◆ WRITTEN INSTRUCTION
Format every item below as a numbered list, one line per entry, omitting any blank lines.

Pointing items for text and elements:
--*--
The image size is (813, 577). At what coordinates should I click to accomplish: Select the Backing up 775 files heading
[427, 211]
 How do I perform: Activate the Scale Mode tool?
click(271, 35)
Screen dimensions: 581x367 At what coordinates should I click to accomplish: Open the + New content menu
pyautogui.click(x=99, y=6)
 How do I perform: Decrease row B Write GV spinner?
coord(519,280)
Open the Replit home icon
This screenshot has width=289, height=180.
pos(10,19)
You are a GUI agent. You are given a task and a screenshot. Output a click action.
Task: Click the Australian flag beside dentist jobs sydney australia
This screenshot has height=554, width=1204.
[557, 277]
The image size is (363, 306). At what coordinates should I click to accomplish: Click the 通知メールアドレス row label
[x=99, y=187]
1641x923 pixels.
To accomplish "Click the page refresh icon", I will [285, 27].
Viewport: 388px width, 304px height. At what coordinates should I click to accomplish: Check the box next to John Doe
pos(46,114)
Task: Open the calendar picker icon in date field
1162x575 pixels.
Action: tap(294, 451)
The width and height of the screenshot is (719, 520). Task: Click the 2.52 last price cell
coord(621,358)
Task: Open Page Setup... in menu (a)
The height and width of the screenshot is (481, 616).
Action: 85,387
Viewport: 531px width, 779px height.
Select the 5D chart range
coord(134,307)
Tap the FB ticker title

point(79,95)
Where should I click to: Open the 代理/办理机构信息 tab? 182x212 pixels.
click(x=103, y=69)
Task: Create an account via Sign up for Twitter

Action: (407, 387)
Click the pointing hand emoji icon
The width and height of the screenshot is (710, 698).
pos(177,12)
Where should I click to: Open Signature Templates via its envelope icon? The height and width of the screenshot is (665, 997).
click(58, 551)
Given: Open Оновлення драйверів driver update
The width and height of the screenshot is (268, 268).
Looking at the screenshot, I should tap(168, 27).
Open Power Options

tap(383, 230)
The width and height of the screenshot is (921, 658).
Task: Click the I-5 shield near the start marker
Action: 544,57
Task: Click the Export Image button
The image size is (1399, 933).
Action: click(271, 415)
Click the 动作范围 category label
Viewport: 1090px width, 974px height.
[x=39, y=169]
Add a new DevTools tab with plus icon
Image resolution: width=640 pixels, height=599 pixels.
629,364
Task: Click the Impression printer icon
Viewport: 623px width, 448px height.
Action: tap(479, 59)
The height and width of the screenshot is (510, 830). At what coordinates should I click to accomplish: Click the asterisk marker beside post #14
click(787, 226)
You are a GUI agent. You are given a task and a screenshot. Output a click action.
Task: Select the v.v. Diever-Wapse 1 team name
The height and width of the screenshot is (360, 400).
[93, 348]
--*--
◆ OUTPUT FOR THIS EXERCISE
1. The image size is (813, 577). At what coordinates should I click to accomplish: Select the Backing up 775 files heading
2. [427, 211]
3.  How do I perform: Activate the Scale Mode tool?
4. click(271, 35)
5. Screen dimensions: 581x367 At what coordinates should I click to accomplish: Open the + New content menu
6. pyautogui.click(x=99, y=6)
7.  How do I perform: Decrease row B Write GV spinner?
8. coord(519,280)
9. Open the Replit home icon
10. This screenshot has width=289, height=180.
11. pos(10,19)
12. You are a GUI agent. You are given a task and a screenshot. Output a click action.
13. Task: Click the Australian flag beside dentist jobs sydney australia
14. This screenshot has height=554, width=1204.
15. [557, 277]
16. The image size is (363, 306). At what coordinates should I click to accomplish: Click the 通知メールアドレス row label
17. [x=99, y=187]
18. 1641x923 pixels.
19. To accomplish "Click the page refresh icon", I will [285, 27].
20. Viewport: 388px width, 304px height. At what coordinates should I click to accomplish: Check the box next to John Doe
21. pos(46,114)
22. Task: Open the calendar picker icon in date field
23. 1162x575 pixels.
24. Action: tap(294, 451)
25. The width and height of the screenshot is (719, 520). Task: Click the 2.52 last price cell
26. coord(621,358)
27. Task: Open Page Setup... in menu (a)
28. The height and width of the screenshot is (481, 616).
29. Action: 85,387
30. Viewport: 531px width, 779px height.
31. Select the 5D chart range
32. coord(134,307)
33. Tap the FB ticker title
34. point(79,95)
35. Where should I click to: Open the 代理/办理机构信息 tab? 182x212 pixels.
36. click(x=103, y=69)
37. Task: Create an account via Sign up for Twitter
38. Action: (407, 387)
39. Click the pointing hand emoji icon
40. The width and height of the screenshot is (710, 698).
41. pos(177,12)
42. Where should I click to: Open Signature Templates via its envelope icon? The height and width of the screenshot is (665, 997).
43. click(58, 551)
44. Given: Open Оновлення драйверів driver update
45. The width and height of the screenshot is (268, 268).
46. Looking at the screenshot, I should tap(168, 27).
47. Open Power Options
48. tap(383, 230)
49. The width and height of the screenshot is (921, 658).
50. Task: Click the I-5 shield near the start marker
51. Action: 544,57
52. Task: Click the Export Image button
53. The image size is (1399, 933).
54. Action: click(271, 415)
55. Click the 动作范围 category label
56. Viewport: 1090px width, 974px height.
57. [x=39, y=169]
58. Add a new DevTools tab with plus icon
59. Image resolution: width=640 pixels, height=599 pixels.
60. 629,364
61. Task: Click the Impression printer icon
62. Viewport: 623px width, 448px height.
63. Action: tap(479, 59)
64. The height and width of the screenshot is (510, 830). At what coordinates should I click to accomplish: Click the asterisk marker beside post #14
65. click(787, 226)
66. You are a GUI agent. You are given a task and a screenshot. Output a click action.
67. Task: Select the v.v. Diever-Wapse 1 team name
68. The height and width of the screenshot is (360, 400).
69. [93, 348]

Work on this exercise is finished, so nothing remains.